Exercise objective →
Bring together every line in the data that includes "Ernährung".

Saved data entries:
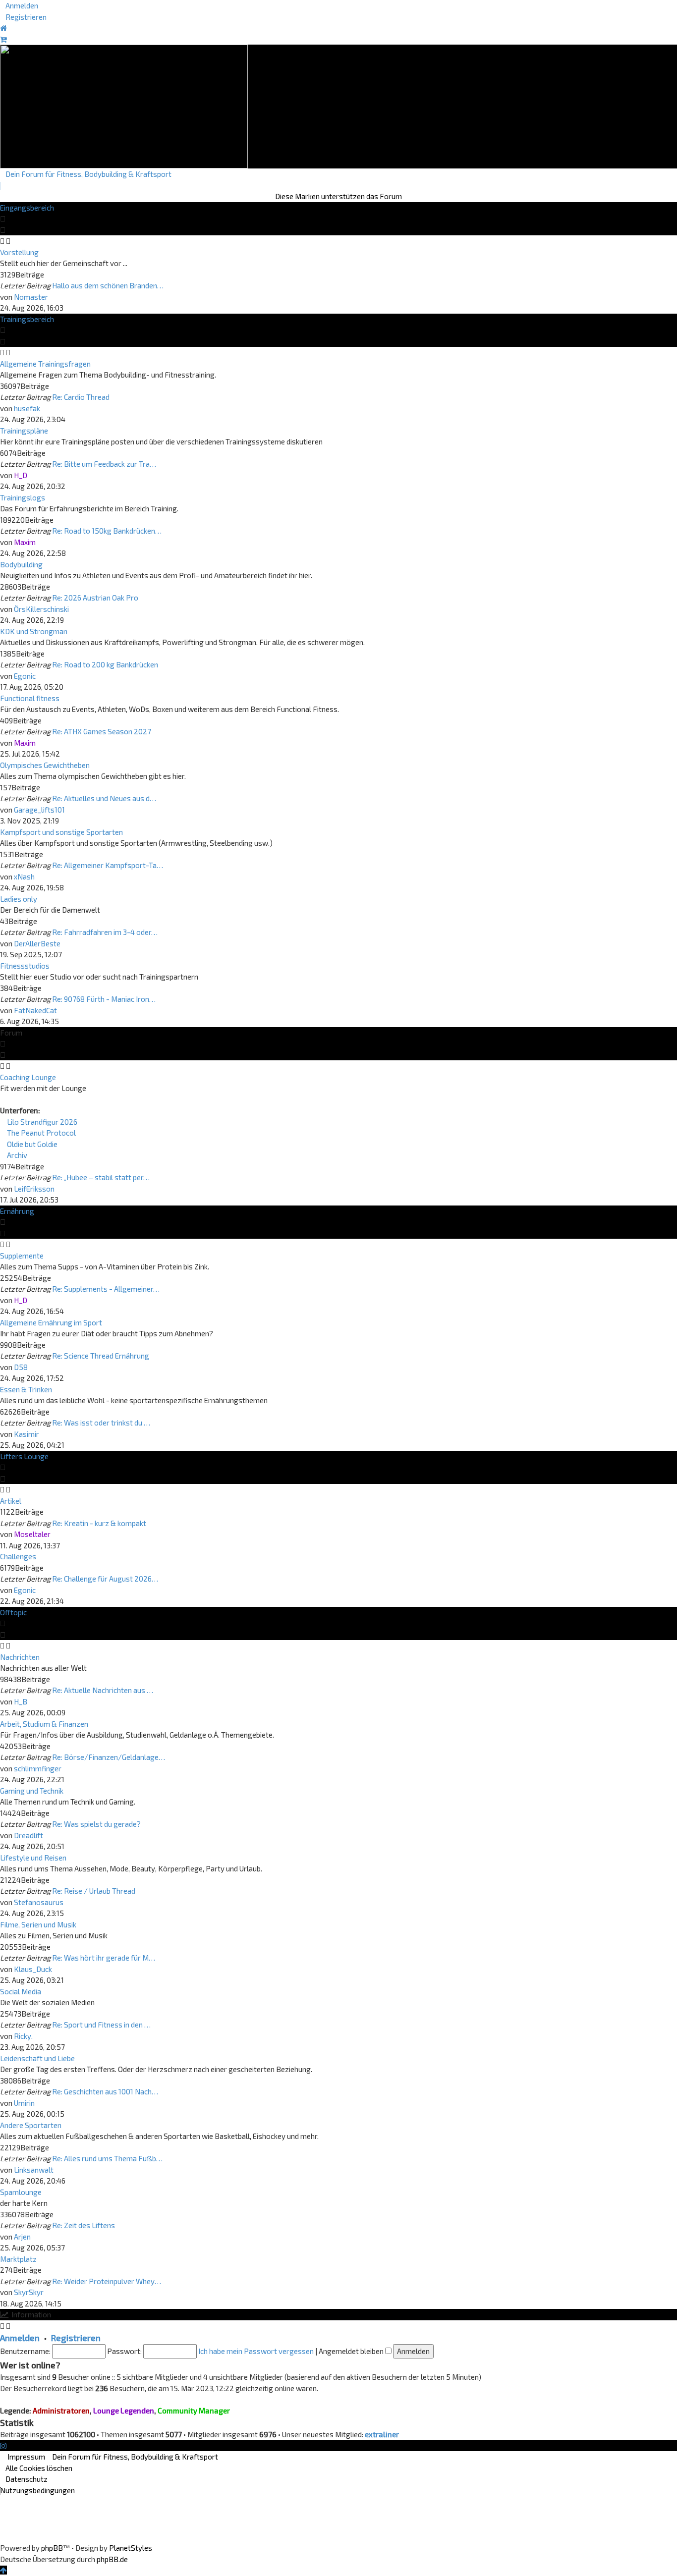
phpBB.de (112, 2559)
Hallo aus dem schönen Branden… (108, 285)
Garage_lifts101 (39, 809)
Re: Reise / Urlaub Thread (93, 1890)
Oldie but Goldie (31, 1144)
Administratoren (61, 2410)
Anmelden (20, 2337)
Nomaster (31, 296)
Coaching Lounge (28, 1077)
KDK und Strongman (33, 631)
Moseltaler (32, 1534)
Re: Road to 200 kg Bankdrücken (105, 664)
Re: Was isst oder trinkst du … (101, 1422)
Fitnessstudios (25, 965)
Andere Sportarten (30, 2125)
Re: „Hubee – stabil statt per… (101, 1177)
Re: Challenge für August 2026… (105, 1578)
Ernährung (17, 1210)
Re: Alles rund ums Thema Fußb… (107, 2158)
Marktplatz (18, 2258)
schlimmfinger (37, 1768)
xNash (24, 876)
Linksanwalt (34, 2169)
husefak (27, 408)
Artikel (10, 1500)
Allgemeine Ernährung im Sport (51, 1322)
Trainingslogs (22, 497)
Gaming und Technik (31, 1790)
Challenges (18, 1556)
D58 (21, 1367)
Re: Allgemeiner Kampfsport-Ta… (107, 865)
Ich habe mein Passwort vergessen (256, 2351)
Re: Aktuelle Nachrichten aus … (102, 1690)
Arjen (22, 2236)
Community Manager (194, 2410)
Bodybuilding (21, 564)
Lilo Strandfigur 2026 (41, 1121)
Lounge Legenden (123, 2410)
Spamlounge (21, 2192)
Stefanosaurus (38, 1902)
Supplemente (22, 1255)
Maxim (25, 542)
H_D (20, 475)
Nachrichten (20, 1656)
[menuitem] (19, 5)
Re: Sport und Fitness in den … (101, 2024)
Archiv (16, 1155)
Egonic (25, 675)
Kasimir (26, 1433)
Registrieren (76, 2337)
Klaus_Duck (33, 1969)
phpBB (52, 2547)
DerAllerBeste (37, 943)
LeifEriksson (34, 1188)
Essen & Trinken (26, 1389)
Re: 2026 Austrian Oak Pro (95, 597)
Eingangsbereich (27, 207)
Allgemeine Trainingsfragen (45, 363)
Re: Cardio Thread (81, 396)
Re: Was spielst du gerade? (96, 1823)
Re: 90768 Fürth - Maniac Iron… (104, 998)
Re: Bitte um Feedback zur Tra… (104, 463)
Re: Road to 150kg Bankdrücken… (107, 530)
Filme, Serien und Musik (38, 1924)
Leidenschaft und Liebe (37, 2058)
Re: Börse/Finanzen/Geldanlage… (108, 1757)
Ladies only (18, 898)
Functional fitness (29, 698)
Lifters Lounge (24, 1456)
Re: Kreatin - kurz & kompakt (99, 1523)
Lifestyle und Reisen (33, 1857)
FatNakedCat (35, 1010)
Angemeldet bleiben (352, 2351)
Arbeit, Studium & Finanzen (44, 1723)
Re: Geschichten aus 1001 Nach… (105, 2091)
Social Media (20, 1991)
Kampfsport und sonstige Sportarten (61, 831)
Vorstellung (19, 252)
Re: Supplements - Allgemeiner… (106, 1288)
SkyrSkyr (29, 2292)
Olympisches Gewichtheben (45, 765)
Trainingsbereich (27, 319)
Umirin (24, 2102)
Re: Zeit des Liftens (83, 2225)
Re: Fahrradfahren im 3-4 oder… (105, 932)
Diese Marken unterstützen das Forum (338, 196)
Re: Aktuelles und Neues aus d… (104, 798)
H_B (20, 1701)
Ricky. (23, 2035)
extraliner (382, 2434)
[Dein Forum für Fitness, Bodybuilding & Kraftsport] (124, 105)
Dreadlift (28, 1835)
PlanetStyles (130, 2547)
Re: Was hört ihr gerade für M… (103, 1957)
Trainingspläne (24, 430)
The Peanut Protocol (40, 1132)
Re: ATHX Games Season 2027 (101, 731)
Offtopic (13, 1612)
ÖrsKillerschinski (41, 608)
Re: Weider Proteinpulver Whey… (106, 2281)
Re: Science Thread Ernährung (100, 1355)
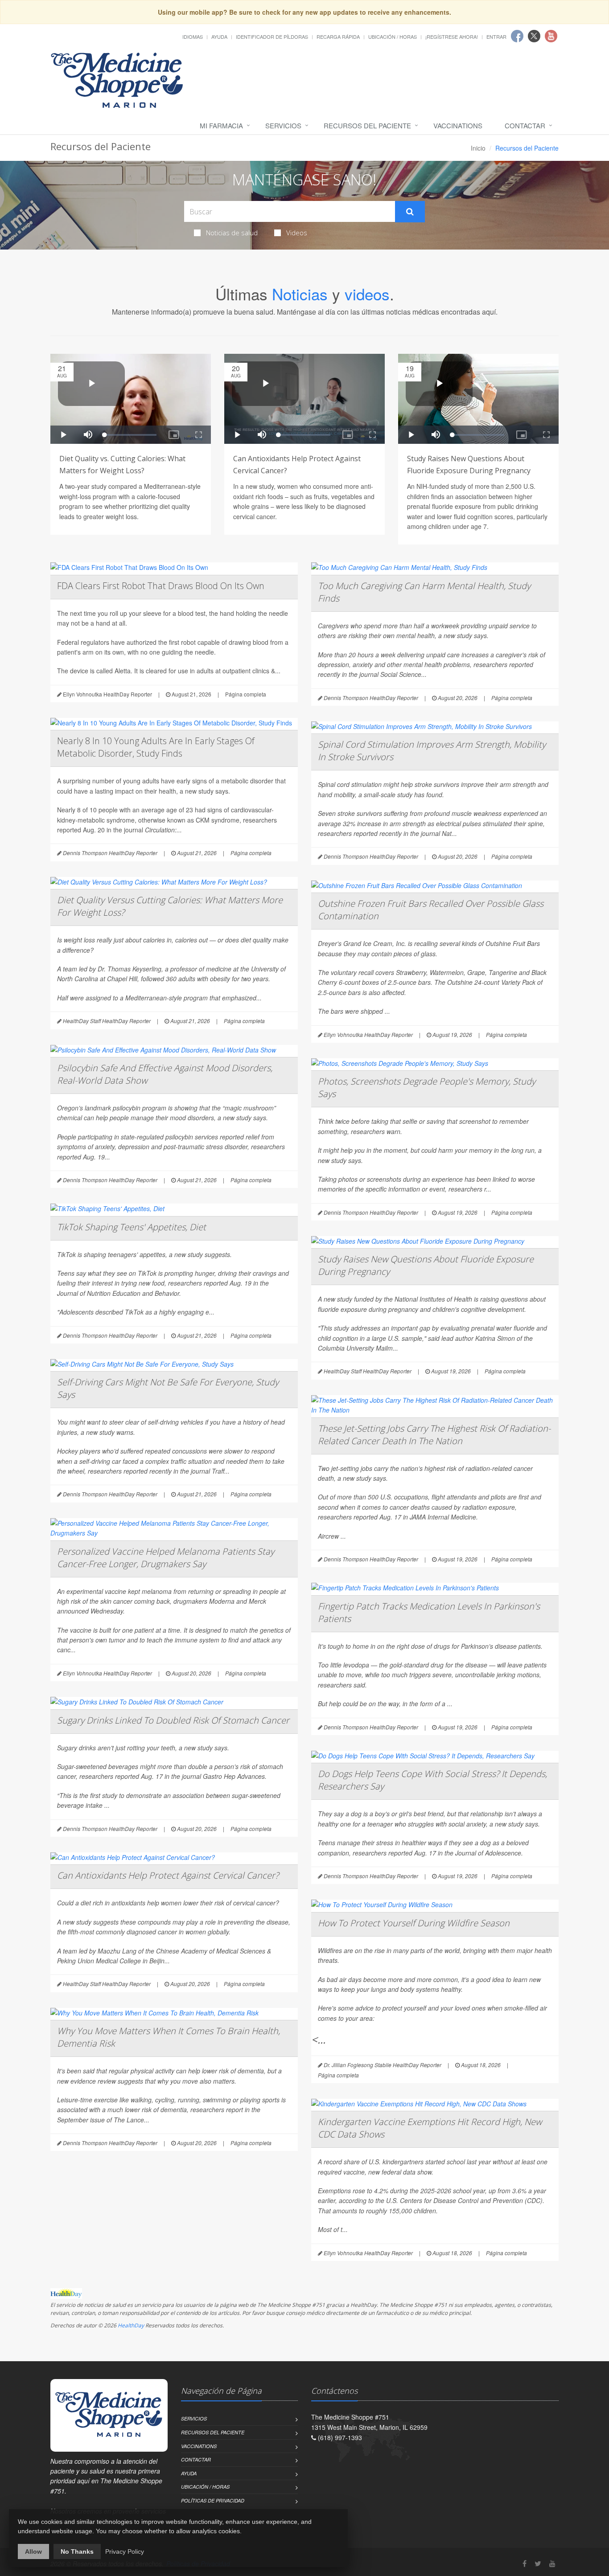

Response to this task →
Ernährung (17, 1210)
Allgemeine Ernährung im Sport (51, 1322)
Re: Science Thread Ernährung (100, 1355)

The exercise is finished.